House Bill 1935 states that homeowners associations’ governing documents may not limit the use and operation of “adult family homes” on the property. An adult family home is a residential home in which one or more individuals care for two to six adults who are not related by blood or marriage to the individuals providing the services. Homeowners associations are permitted to enforce reasonable nondiscriminatory regulations (such as general landscaping and sign standards) to adult family homes as long as those regulations apply to the rest of the residential property as well.

Senate Bill 5461 states that a condominium association with ten or fewer unit owners is not required to follow the reserve study requirements that went into effect last year if two-thirds of the owners agree to exempt the association from those requirements. The owners must agree to maintain that exemption by a two-thirds vote every three years. The condominium association must include the required disclosure that it does not have a reserve study in resale certificates if it opts for the exemption.

September 18, 2009

A Quick Guide to Budget Ratification

The board of the Issaquah Highlands Community Association recently had a landscaping problem on its hands. Undeveloped common areas that were too steep for people to reach safely or cheaply were becoming overgrown and unsightly. The board responded by renting herds of goats to munch on the unwanted vegetation for several weeks. The board’s creativity and frugality will probably be appreciated as the association considers its next budget. As community associations enter another budget season, they should make sure that they are following the correct procedures.

The Washington laws that govern condominium and homeowners associations require boards to provide owners with summaries of proposed budgets and schedule owners’ meetings between 14 and 60 days later to consider ratification of proposed budgets. Unless owners holding a majority of the voting power or any larger percentage specified in the declaration reject the proposed budget at the meeting, the proposed budget is ratified (whether or not a quorum is present at the meeting) and takes effect. If the proposed budget is vetoed or the required notice is not given, the last budget ratified by the owners continues until another budget is ratified. An association’s governing documents may impose additional requirements pertaining to budgets as well.

The budget ratification meeting is the board’s best opportunity to proactively address owners’ concerns about the size of their assessments and the association’s spending priorities.

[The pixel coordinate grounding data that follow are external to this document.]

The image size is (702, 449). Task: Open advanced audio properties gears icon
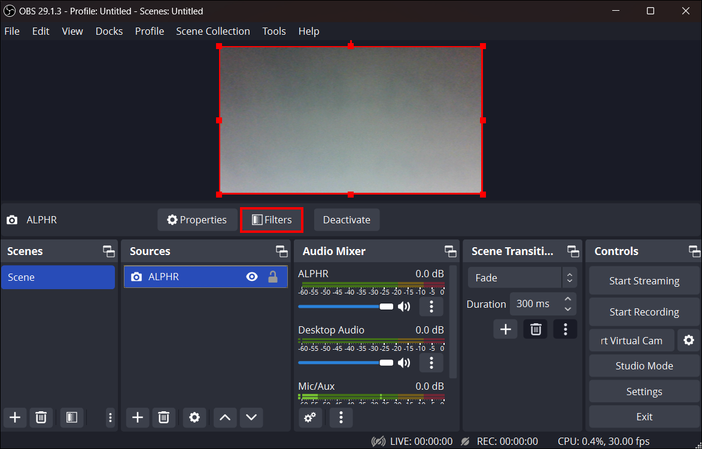(x=310, y=417)
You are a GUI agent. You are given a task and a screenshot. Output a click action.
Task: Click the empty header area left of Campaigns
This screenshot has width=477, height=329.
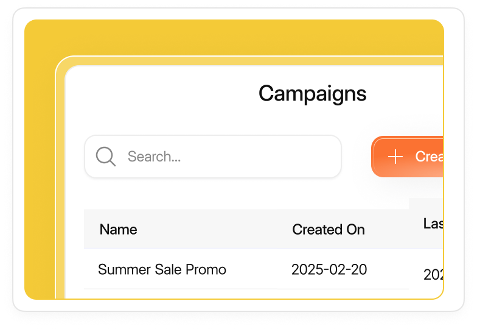[x=158, y=94]
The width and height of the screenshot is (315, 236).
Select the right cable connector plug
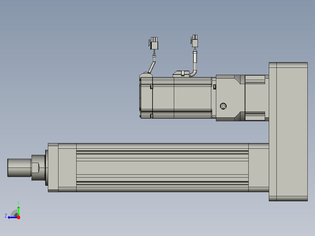click(195, 41)
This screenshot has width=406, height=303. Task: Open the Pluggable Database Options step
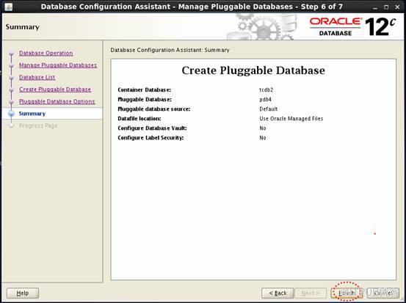click(x=57, y=102)
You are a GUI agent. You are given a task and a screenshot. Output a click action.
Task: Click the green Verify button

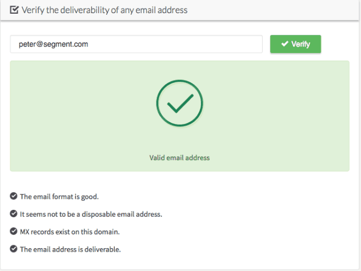click(x=296, y=44)
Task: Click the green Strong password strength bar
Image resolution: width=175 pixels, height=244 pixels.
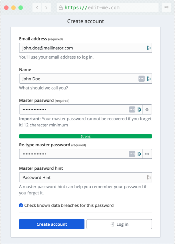Action: pyautogui.click(x=85, y=136)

For example, if the budget increases reserve account contributions, the board should be prepared to explain how this added expense will contribute to the common good. Taking the time to reveal the reasons behind the numbers at the budget ratification meeting will put many owners at ease and can prevent larger disputes later.

September 11, 2009

What's That Noise? - Hard Surface Flooring and Condominium Living

A certain amount of noise must be tolerated in multi-family housing. However, sometimes the situation becomes intolerable. Installation of hard surface flooring in a condominium unit may increase its value, but it can also ruin a downstairs owner’s life. This is why many Washington condominiums have provisions in their declarations that forbid the installation of hard surface flooring in a unit without prior written approval of the board.

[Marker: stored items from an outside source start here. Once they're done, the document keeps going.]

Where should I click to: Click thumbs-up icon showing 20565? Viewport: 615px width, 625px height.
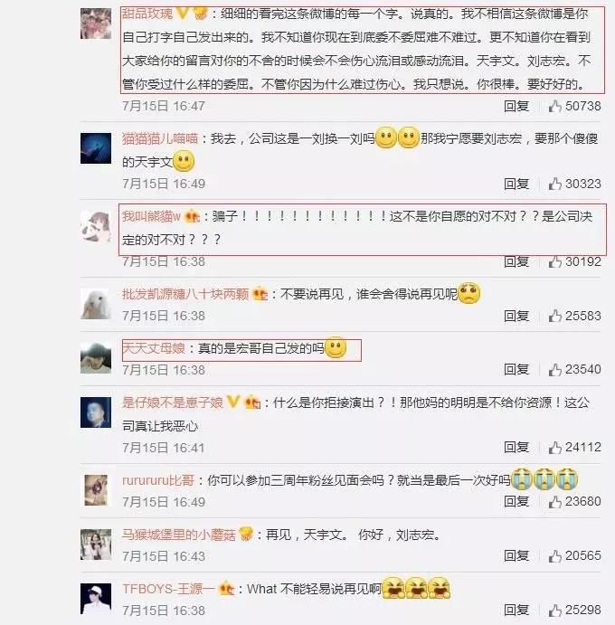point(554,556)
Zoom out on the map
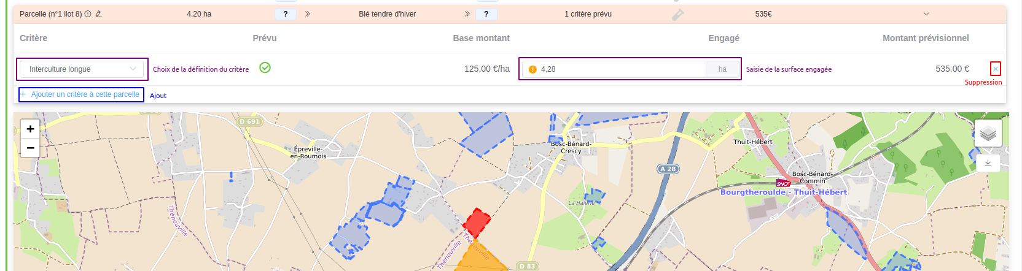Viewport: 1022px width, 271px height. point(30,148)
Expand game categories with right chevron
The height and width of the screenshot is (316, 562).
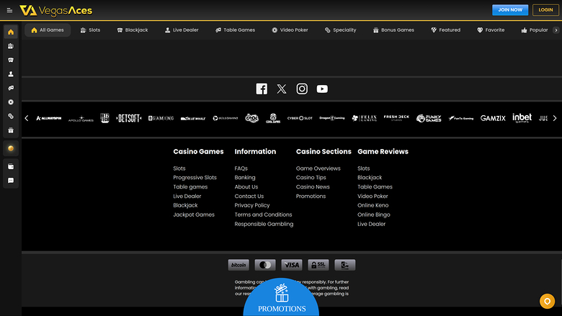pos(554,30)
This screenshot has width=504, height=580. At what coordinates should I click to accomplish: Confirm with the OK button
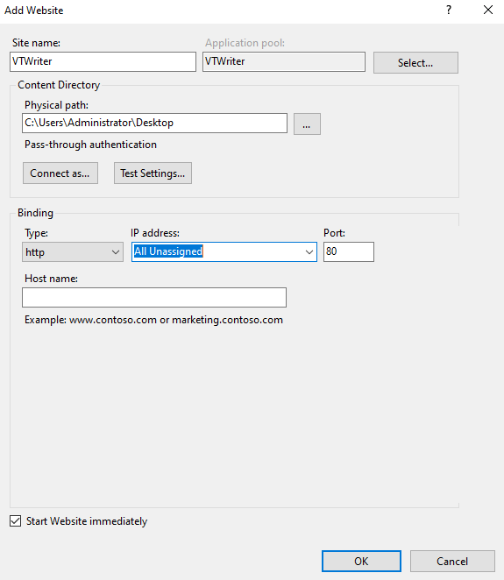pyautogui.click(x=361, y=561)
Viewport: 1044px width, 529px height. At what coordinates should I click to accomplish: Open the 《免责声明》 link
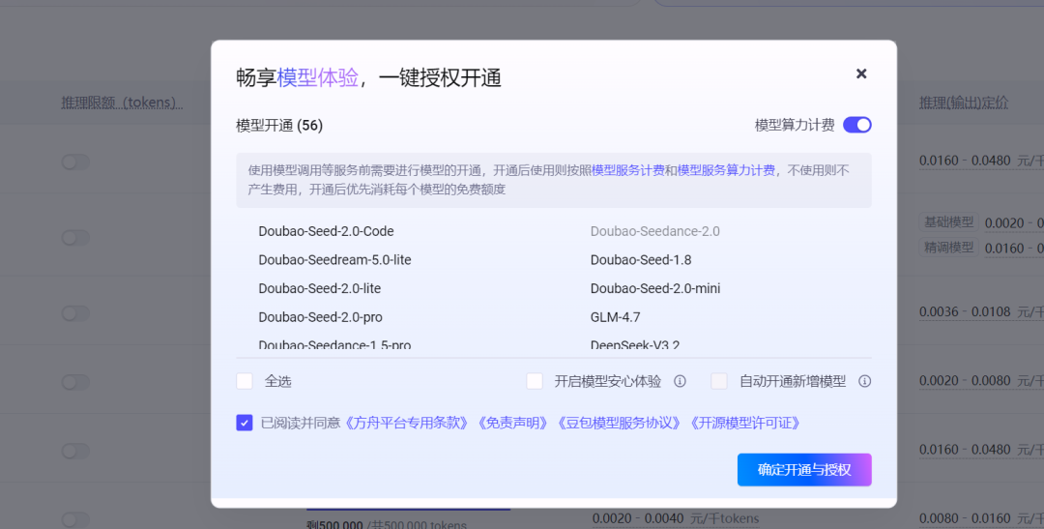coord(514,423)
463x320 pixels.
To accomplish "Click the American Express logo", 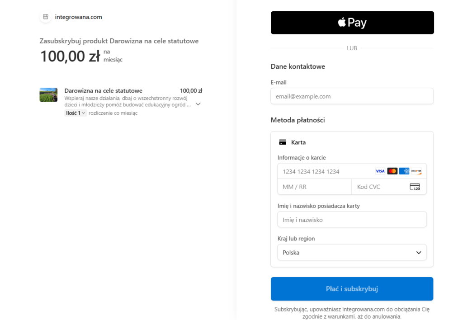I will click(x=404, y=171).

Provisions restricting hard surface flooring allow boards to act as gatekeepers. Boards may either ban that flooring entirely or allow it subject to conditions, such as compliance with codes relating to sound transmission. Some boards require owners to install specific sound deadening materials under new hard surface flooring. In some cases, soundproofing systems can substantially lessen the additional noise from new hard surface flooring.

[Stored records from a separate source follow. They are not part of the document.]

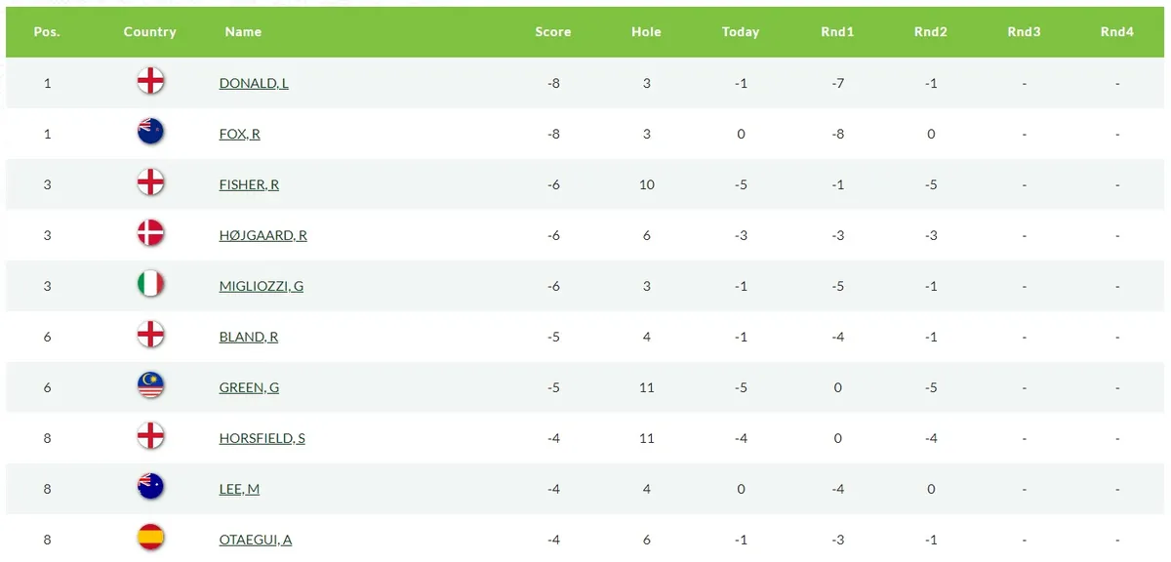1171x562 pixels.
Task: Click England flag in HORSFIELD, S row
Action: 150,436
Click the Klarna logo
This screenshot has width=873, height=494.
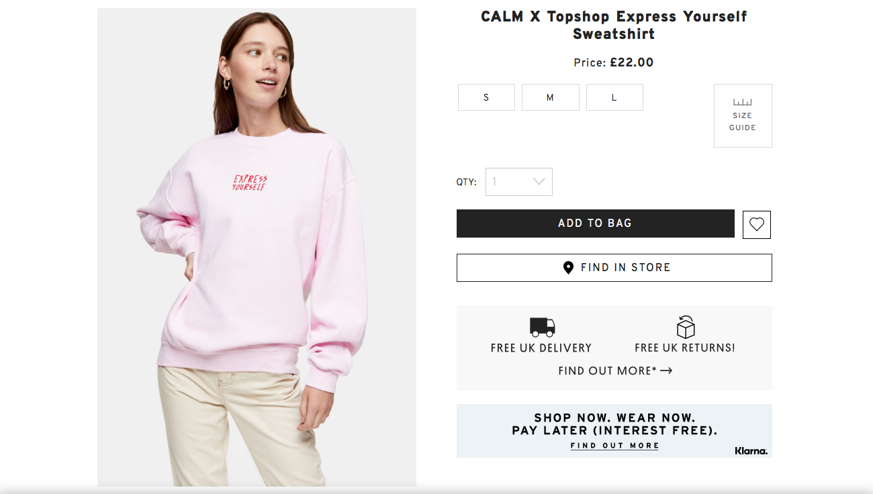(751, 451)
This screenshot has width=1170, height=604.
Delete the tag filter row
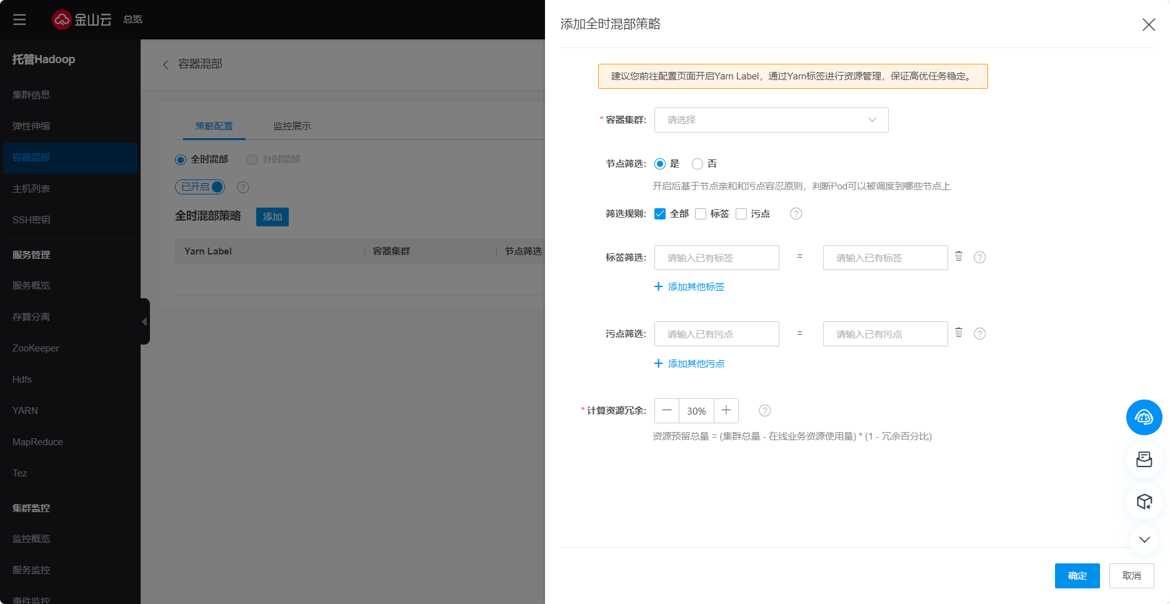(959, 256)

If an owner has improperly installed hard surface flooring that is causing a problem, then the board may have to consider using fines and/or a lawsuit to compel the owner to restore the original flooring. A history of not requiring prior written approval for hard surface flooring can complicate matters, but one valid response is that the board is acting appropriately now. A deliberate failure to enforce a clear provision of the declaration when the circumstances call for it would leave the association and the board vulnerable to civil liability.

September 7, 2009

The Importance of Foreclosing Properly

New York Supreme Court Justice Arthur M. Schack has a motto taped on the wall near the entrance to his chambers – “Be sure brain in gear before engaging mouth.” This is good advice for us all. The New York Times recently featured a profile of this fiery jurist, who has denied 46 of the 102 foreclosure motions that have come before him over the last 2 years. His hard-nosed approach reflects the reality that more judges are scrutinizing foreclosure actions and holding them to a higher standard.

In Justice Schack’s courtroom, if a bank can not prove ownership in a foreclosure action, the case is over. This is a problem because many mortgage documents can no longer be found. It is often unclear which bank owns a mortgage. “If you are going to take away someone’s house, everything should be legal and correct,” he maintains. “I’m a strange guy — I don’t want to put a family on the street unless it’s legitimate.”

Condominium and homeowners associations should scrupulously follow the appropriate legal procedures when pursuing foreclosure actions. This will maximize their potential for success.